The Old Oak Inn - Lord Cardigan Hotel

148 - 150 Darby Street Cook's Hill

Lord Cardigan Hotel in Darby Street, Cooks Hill
Once known as Lake Macquarie Road, Darby Street, Cook's Hill was re-named for George Elde Darby, A. A. Company surveyor, around the 1870s.

The Old Oak Hotel stood in Darby Street, opposite the Miner's Arms, for over eighty years. The location can be found on this Mahlstedt and Gee Surveyors Map dated 1886. The building, which was once one of eight hotels that stood between Hunter-street and Bull-street, had historic associations dating back to the days of the windjammers, and the adventurous sailors who frequented the district making the most of their limited time ashore in the port of Newcastle.

Darby-street was described in an article in the Newcastle Sun in 1938 on the occasion of the Lord Cardigan, formerly the Old Oak Inn being demolished -

The colourful days of Newcastle back in the 1860s, when one encountered turbaned Indians, Lascars, diminutive Japanese with shining, blue-black hair and most of the other nations of the world in a short stroll were the hey-day of the Old Oak. Life in those days was adventurous, especially if one was attracted to the cheerful noise and gas-lit atmosphere of one of the numerous hotels dotted all over the city. Those who had regard for the sensitiveness of their skulls or the weight of their pockets found it advisable to walk down the centre of Darby-street at night.

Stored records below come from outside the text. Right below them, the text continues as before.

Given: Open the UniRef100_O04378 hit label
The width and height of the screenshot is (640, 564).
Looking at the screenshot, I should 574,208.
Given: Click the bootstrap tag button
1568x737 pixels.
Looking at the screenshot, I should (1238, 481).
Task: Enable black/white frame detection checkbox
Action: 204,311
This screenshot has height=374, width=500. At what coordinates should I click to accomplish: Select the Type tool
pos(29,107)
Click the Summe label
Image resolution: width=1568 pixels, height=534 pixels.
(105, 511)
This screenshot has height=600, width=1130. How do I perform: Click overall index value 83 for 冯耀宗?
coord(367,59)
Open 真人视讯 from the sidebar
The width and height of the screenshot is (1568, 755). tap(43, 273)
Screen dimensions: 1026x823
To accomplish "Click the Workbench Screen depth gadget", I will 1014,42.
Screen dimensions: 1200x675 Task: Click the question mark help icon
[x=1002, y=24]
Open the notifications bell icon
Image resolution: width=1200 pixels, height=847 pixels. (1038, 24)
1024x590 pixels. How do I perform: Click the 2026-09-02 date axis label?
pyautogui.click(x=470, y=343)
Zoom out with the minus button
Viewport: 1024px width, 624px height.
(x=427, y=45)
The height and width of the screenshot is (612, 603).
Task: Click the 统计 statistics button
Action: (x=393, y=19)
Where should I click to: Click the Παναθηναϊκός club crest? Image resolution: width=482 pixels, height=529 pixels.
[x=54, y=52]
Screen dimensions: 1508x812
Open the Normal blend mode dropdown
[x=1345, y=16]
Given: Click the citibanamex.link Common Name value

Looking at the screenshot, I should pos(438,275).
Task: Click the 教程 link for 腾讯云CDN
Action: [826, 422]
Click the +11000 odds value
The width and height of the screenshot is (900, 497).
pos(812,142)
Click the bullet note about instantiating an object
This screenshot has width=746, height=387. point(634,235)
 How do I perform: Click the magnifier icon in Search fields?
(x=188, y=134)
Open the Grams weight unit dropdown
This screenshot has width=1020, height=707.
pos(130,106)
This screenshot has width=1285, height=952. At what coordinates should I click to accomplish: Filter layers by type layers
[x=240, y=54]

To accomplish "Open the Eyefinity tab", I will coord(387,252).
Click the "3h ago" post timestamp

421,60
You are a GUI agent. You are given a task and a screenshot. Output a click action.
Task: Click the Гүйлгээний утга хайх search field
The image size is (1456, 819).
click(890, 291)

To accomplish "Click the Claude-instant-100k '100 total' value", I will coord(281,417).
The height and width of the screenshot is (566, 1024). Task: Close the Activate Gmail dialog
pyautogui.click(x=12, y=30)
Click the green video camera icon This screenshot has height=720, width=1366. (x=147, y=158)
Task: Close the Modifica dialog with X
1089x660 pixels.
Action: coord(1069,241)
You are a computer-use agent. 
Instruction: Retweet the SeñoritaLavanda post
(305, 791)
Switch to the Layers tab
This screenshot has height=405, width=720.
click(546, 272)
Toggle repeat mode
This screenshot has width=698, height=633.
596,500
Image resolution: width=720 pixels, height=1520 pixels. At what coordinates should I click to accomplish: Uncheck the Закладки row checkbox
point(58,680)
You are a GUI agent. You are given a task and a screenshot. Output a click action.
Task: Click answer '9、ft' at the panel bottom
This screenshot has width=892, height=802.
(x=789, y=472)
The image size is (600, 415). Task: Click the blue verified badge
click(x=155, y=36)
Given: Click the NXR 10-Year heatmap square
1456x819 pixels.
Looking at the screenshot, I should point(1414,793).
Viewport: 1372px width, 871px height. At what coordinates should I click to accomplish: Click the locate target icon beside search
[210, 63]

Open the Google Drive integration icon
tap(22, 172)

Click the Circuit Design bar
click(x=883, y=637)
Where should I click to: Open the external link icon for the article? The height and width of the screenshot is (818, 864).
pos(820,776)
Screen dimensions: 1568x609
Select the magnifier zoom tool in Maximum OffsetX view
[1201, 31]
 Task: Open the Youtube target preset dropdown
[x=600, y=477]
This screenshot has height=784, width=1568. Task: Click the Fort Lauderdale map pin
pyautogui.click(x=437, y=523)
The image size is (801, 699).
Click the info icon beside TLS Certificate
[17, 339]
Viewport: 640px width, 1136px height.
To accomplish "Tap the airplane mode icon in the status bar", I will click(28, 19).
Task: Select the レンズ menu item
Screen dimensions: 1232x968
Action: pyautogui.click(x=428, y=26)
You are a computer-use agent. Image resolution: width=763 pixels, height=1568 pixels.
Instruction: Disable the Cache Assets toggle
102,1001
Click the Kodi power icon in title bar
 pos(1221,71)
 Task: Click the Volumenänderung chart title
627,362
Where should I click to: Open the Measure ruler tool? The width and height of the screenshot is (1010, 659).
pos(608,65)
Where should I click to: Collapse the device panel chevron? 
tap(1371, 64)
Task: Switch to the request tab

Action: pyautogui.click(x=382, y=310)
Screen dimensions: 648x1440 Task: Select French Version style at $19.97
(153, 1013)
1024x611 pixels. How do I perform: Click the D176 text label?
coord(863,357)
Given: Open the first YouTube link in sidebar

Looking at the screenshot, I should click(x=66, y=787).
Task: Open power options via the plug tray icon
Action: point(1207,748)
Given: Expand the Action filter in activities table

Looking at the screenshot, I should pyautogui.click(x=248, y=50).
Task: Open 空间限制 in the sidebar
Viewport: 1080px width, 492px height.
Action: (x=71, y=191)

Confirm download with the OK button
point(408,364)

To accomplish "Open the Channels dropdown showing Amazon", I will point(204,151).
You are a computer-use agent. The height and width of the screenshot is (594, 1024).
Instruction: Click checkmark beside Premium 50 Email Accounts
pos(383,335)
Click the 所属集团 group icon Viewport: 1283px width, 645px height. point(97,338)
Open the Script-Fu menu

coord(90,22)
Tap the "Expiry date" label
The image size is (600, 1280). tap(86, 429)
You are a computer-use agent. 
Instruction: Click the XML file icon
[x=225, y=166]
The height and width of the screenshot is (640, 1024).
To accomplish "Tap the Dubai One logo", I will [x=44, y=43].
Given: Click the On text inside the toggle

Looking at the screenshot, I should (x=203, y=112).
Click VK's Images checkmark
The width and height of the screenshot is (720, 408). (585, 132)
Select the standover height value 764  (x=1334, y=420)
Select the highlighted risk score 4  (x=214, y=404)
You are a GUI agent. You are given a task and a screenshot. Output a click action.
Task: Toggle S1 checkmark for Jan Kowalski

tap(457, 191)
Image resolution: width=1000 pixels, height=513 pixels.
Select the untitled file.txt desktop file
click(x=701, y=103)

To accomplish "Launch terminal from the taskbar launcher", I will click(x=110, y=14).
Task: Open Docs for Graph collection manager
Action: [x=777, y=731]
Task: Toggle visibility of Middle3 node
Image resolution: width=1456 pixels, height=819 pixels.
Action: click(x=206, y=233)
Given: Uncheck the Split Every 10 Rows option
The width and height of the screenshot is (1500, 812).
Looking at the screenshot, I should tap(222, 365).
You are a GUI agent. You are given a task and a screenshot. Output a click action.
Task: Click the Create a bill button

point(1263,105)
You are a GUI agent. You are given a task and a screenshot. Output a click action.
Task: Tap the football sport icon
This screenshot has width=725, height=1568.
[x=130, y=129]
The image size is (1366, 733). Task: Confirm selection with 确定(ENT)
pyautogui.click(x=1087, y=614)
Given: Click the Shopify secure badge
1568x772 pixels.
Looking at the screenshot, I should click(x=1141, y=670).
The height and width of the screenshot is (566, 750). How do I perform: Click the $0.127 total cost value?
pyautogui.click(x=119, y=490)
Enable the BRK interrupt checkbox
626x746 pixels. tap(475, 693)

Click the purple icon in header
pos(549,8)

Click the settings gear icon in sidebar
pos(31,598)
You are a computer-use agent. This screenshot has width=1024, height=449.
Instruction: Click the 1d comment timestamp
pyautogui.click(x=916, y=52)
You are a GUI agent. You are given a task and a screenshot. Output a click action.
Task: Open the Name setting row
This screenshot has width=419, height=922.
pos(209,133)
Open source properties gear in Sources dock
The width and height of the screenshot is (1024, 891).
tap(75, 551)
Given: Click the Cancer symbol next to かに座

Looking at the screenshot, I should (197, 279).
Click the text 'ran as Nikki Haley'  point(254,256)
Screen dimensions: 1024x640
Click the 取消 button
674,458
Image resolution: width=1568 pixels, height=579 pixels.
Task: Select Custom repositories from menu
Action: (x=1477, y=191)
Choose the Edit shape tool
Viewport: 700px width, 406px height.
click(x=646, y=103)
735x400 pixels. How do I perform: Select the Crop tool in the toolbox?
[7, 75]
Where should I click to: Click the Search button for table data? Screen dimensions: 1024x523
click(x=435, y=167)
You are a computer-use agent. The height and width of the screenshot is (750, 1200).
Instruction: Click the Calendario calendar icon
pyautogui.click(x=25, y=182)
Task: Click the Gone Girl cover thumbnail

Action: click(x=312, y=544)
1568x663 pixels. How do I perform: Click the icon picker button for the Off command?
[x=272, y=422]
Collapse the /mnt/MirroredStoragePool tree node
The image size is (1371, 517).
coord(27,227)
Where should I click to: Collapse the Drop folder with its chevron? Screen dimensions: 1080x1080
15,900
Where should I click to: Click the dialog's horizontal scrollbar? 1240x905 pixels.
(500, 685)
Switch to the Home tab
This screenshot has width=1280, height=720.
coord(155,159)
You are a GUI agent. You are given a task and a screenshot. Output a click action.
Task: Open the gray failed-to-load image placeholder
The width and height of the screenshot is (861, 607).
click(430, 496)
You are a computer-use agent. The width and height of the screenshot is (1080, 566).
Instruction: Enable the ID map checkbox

There have been many changes over the life-time of the Old Oak. Bullock teams have passed by its doors to the accompaniment of profanity, for which the drivers were noted. "Drags," horse- drawn vehicles, have rattled over the sleeper-formed Darby-street of the early days, and later, modern motor cars have sped swiftly over the smooth surface of the macadamised road. Thirty years ago Darby-street was the old route to the lake. The problem of getting the horse-drawn vehicles over the rough and bumpy surface was no easy one, especially on hot days, but the perspiring drivers found consolation in the many hotels which invited with open doors along Darby and Macquarie-streets. With the passing of the years, the gradual departure of the picturesque days and the lessening demand for "refreshment," all the old public houses along the city end of the route have gone. Some have been reconstructed into residentials: others have been pulled down. The Lord Cardigan is the last to remain almost wholly intact, and it is now going the way of the others, making way for the march of progress. On the site will be erected four modern flats and two shops.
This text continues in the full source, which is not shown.